Collected data entries
- Opening Delimiter -

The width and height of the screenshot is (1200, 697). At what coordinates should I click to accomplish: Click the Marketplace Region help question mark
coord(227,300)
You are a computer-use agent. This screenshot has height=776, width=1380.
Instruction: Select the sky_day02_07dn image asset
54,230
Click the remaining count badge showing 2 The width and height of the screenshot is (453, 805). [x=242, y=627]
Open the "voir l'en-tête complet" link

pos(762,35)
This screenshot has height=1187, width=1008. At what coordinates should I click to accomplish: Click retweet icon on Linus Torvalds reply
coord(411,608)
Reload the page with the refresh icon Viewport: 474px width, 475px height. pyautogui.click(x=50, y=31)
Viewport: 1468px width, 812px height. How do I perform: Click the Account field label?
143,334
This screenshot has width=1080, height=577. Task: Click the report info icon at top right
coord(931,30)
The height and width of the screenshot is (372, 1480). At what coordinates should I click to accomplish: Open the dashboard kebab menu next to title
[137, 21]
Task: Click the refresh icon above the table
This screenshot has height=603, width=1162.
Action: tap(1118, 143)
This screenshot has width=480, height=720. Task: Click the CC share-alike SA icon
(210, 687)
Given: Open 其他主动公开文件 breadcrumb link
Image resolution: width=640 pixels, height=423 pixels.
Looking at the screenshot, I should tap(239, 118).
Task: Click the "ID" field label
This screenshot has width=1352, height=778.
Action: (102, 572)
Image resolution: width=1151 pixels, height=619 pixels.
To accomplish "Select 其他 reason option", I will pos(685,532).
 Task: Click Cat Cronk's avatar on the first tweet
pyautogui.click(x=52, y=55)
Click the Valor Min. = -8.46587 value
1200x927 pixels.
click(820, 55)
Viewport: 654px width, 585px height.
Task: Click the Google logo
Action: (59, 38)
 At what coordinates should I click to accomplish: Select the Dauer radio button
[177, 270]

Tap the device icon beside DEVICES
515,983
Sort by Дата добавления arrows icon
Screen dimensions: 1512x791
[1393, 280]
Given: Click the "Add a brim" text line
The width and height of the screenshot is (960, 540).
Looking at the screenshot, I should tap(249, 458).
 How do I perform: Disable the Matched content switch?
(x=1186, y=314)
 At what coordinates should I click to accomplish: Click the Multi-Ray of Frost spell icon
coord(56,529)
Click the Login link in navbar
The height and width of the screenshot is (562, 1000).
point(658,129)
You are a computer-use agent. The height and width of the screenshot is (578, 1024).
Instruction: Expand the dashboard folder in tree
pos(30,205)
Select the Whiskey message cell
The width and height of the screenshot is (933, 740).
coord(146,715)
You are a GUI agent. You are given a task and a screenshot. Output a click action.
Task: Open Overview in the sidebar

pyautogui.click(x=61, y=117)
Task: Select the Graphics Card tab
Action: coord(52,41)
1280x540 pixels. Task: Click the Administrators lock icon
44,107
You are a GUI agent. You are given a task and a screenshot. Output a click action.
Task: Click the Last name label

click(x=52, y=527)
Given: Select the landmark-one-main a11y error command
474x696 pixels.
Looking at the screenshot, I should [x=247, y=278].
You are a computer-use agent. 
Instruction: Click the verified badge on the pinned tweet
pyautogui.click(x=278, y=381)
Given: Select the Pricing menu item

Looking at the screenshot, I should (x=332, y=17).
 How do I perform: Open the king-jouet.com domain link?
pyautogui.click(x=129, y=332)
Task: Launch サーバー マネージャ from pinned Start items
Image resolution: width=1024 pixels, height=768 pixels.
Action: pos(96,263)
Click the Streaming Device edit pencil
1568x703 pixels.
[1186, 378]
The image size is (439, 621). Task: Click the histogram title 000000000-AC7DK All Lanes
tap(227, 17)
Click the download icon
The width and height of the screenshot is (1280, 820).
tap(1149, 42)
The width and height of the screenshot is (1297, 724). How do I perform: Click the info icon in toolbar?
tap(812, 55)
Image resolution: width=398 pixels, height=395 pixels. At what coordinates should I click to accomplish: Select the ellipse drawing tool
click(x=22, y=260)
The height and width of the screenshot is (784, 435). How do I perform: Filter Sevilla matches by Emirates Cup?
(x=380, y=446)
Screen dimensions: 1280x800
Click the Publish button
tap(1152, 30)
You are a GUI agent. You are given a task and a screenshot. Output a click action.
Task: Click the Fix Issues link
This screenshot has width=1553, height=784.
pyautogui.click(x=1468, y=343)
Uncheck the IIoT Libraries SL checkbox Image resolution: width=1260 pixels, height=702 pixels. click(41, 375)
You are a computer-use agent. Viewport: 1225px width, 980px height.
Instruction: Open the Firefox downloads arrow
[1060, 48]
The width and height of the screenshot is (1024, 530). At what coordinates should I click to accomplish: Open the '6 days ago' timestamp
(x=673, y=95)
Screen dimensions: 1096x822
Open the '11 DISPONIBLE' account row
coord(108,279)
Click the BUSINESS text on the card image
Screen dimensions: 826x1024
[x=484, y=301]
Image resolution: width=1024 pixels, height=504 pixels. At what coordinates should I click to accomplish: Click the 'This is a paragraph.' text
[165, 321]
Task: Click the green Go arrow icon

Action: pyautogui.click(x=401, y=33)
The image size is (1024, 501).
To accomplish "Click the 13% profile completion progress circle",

- Closing Delimiter -

Each line of the data above must be restated word for word.

The width and height of the screenshot is (1200, 697). At what coordinates should I click to accomplish: Click the Marketplace Region help question mark
coord(227,300)
You are a computer-use agent. This screenshot has height=776, width=1380.
Instruction: Select the sky_day02_07dn image asset
54,230
Click the remaining count badge showing 2 The width and height of the screenshot is (453, 805). [x=242, y=627]
Open the "voir l'en-tête complet" link

pos(762,35)
This screenshot has height=1187, width=1008. At what coordinates should I click to accomplish: Click retweet icon on Linus Torvalds reply
coord(411,608)
Reload the page with the refresh icon Viewport: 474px width, 475px height. pyautogui.click(x=50, y=31)
Viewport: 1468px width, 812px height. How do I perform: Click the Account field label?
143,334
This screenshot has width=1080, height=577. Task: Click the report info icon at top right
coord(931,30)
The height and width of the screenshot is (372, 1480). At what coordinates should I click to accomplish: Open the dashboard kebab menu next to title
[137, 21]
Task: Click the refresh icon above the table
This screenshot has height=603, width=1162.
Action: tap(1118, 143)
This screenshot has width=480, height=720. Task: Click the CC share-alike SA icon
(210, 687)
Given: Open 其他主动公开文件 breadcrumb link
Image resolution: width=640 pixels, height=423 pixels.
Looking at the screenshot, I should tap(239, 118).
Task: Click the "ID" field label
This screenshot has width=1352, height=778.
Action: (102, 572)
Image resolution: width=1151 pixels, height=619 pixels.
To accomplish "Select 其他 reason option", I will pos(685,532).
 Task: Click Cat Cronk's avatar on the first tweet
pyautogui.click(x=52, y=55)
Click the Valor Min. = -8.46587 value
1200x927 pixels.
click(820, 55)
Viewport: 654px width, 585px height.
Task: Click the Google logo
Action: (59, 38)
 At what coordinates should I click to accomplish: Select the Dauer radio button
[177, 270]

Tap the device icon beside DEVICES
515,983
Sort by Дата добавления arrows icon
Screen dimensions: 1512x791
[1393, 280]
Given: Click the "Add a brim" text line
The width and height of the screenshot is (960, 540).
Looking at the screenshot, I should tap(249, 458).
 How do I perform: Disable the Matched content switch?
(x=1186, y=314)
 At what coordinates should I click to accomplish: Click the Multi-Ray of Frost spell icon
coord(56,529)
Click the Login link in navbar
The height and width of the screenshot is (562, 1000).
point(658,129)
You are a computer-use agent. The height and width of the screenshot is (578, 1024).
Instruction: Expand the dashboard folder in tree
pos(30,205)
Select the Whiskey message cell
The width and height of the screenshot is (933, 740).
coord(146,715)
You are a GUI agent. You are given a task and a screenshot. Output a click action.
Task: Open Overview in the sidebar

pyautogui.click(x=61, y=117)
Task: Select the Graphics Card tab
Action: coord(52,41)
1280x540 pixels. Task: Click the Administrators lock icon
44,107
You are a GUI agent. You are given a task and a screenshot. Output a click action.
Task: Click the Last name label

click(x=52, y=527)
Given: Select the landmark-one-main a11y error command
474x696 pixels.
Looking at the screenshot, I should [x=247, y=278].
You are a computer-use agent. 
Instruction: Click the verified badge on the pinned tweet
pyautogui.click(x=278, y=381)
Given: Select the Pricing menu item

Looking at the screenshot, I should (x=332, y=17).
 How do I perform: Open the king-jouet.com domain link?
pyautogui.click(x=129, y=332)
Task: Launch サーバー マネージャ from pinned Start items
Image resolution: width=1024 pixels, height=768 pixels.
Action: pos(96,263)
Click the Streaming Device edit pencil
1568x703 pixels.
[1186, 378]
The image size is (439, 621). Task: Click the histogram title 000000000-AC7DK All Lanes
tap(227, 17)
Click the download icon
The width and height of the screenshot is (1280, 820).
tap(1149, 42)
The width and height of the screenshot is (1297, 724). How do I perform: Click the info icon in toolbar?
tap(812, 55)
Image resolution: width=398 pixels, height=395 pixels. At what coordinates should I click to accomplish: Select the ellipse drawing tool
click(x=22, y=260)
The height and width of the screenshot is (784, 435). How do I perform: Filter Sevilla matches by Emirates Cup?
(x=380, y=446)
Screen dimensions: 1280x800
Click the Publish button
tap(1152, 30)
You are a GUI agent. You are given a task and a screenshot. Output a click action.
Task: Click the Fix Issues link
This screenshot has width=1553, height=784.
pyautogui.click(x=1468, y=343)
Uncheck the IIoT Libraries SL checkbox Image resolution: width=1260 pixels, height=702 pixels. click(41, 375)
You are a computer-use agent. Viewport: 1225px width, 980px height.
Instruction: Open the Firefox downloads arrow
[1060, 48]
The width and height of the screenshot is (1024, 530). At what coordinates should I click to accomplish: Open the '6 days ago' timestamp
(x=673, y=95)
Screen dimensions: 1096x822
Open the '11 DISPONIBLE' account row
coord(108,279)
Click the BUSINESS text on the card image
Screen dimensions: 826x1024
[x=484, y=301]
Image resolution: width=1024 pixels, height=504 pixels. At what coordinates should I click to accomplish: Click the 'This is a paragraph.' text
[165, 321]
Task: Click the green Go arrow icon

Action: pyautogui.click(x=401, y=33)
The image size is (1024, 501).
To accomplish "Click the 13% profile completion progress circle",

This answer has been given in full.